WHAT THE EXERCISE ASKS - Word-for-word reproduction, images excluded: copy every entry below.

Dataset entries
------------
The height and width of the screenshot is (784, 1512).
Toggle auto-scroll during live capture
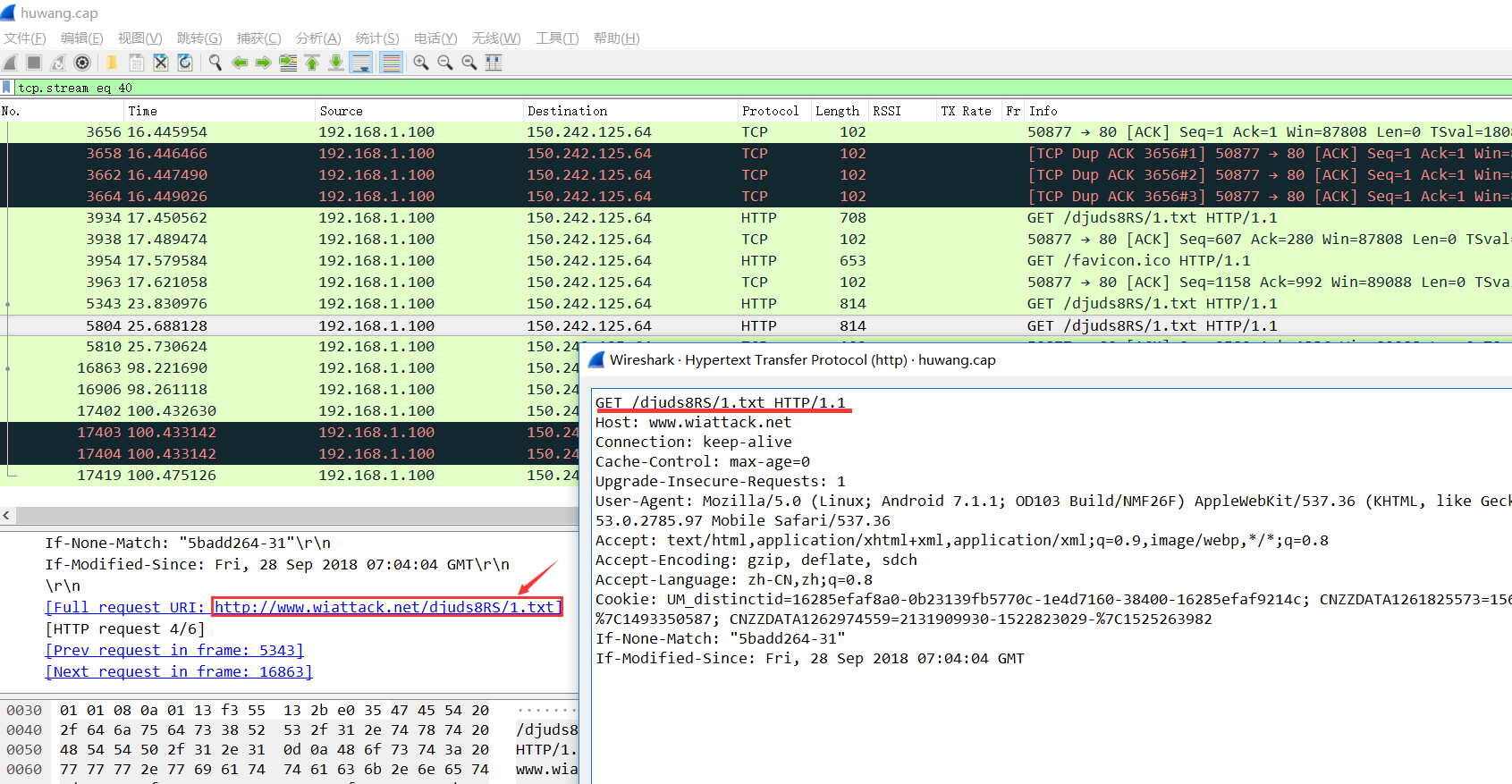pyautogui.click(x=361, y=63)
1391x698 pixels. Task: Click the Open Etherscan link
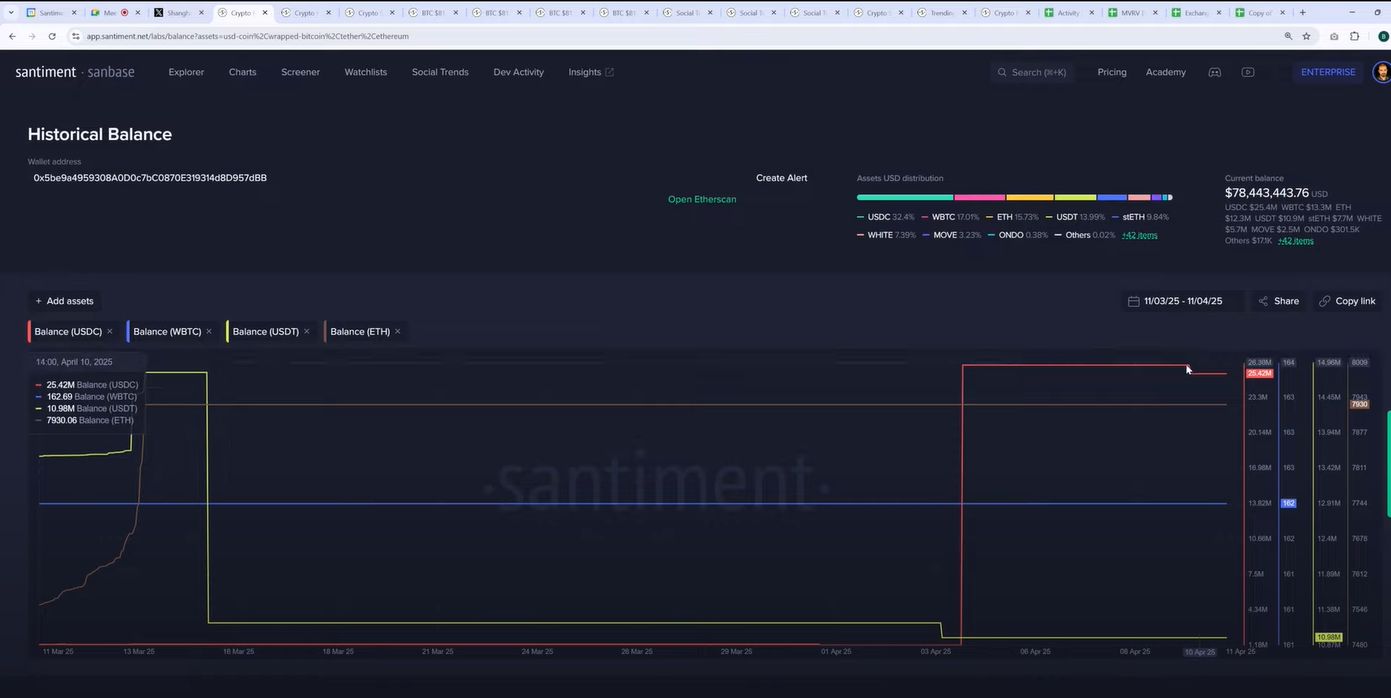coord(701,199)
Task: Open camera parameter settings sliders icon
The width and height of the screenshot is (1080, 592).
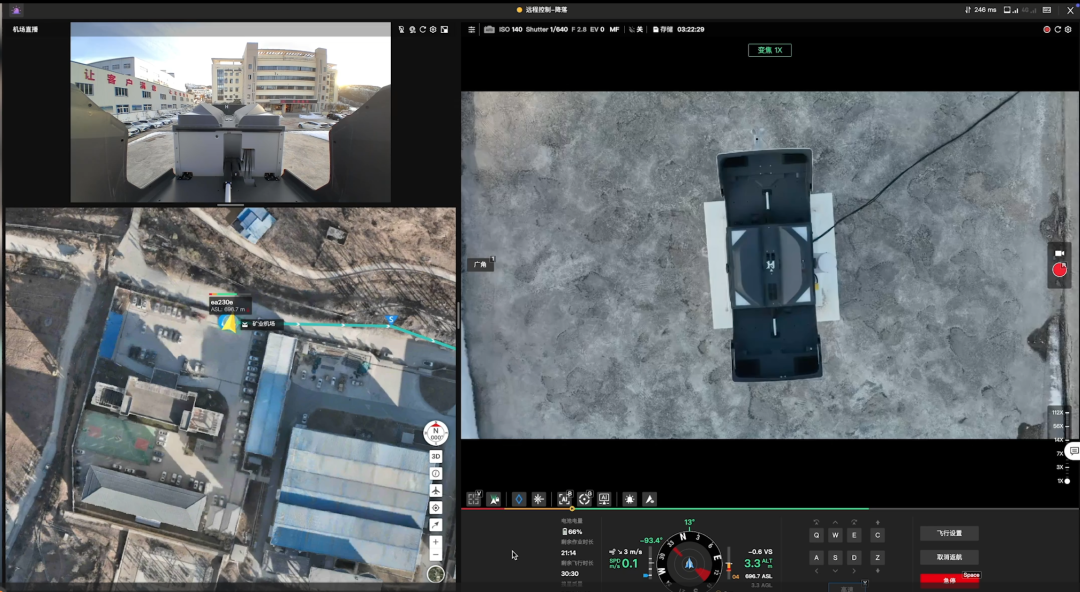Action: 472,30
------------
EXPECTED ANSWER -
The height and width of the screenshot is (784, 1512).
Toggle auto-scroll during live capture
pyautogui.click(x=361, y=63)
1391x698 pixels. Task: Click the Open Etherscan link
coord(701,199)
Task: Open camera parameter settings sliders icon
The width and height of the screenshot is (1080, 592).
Action: 472,30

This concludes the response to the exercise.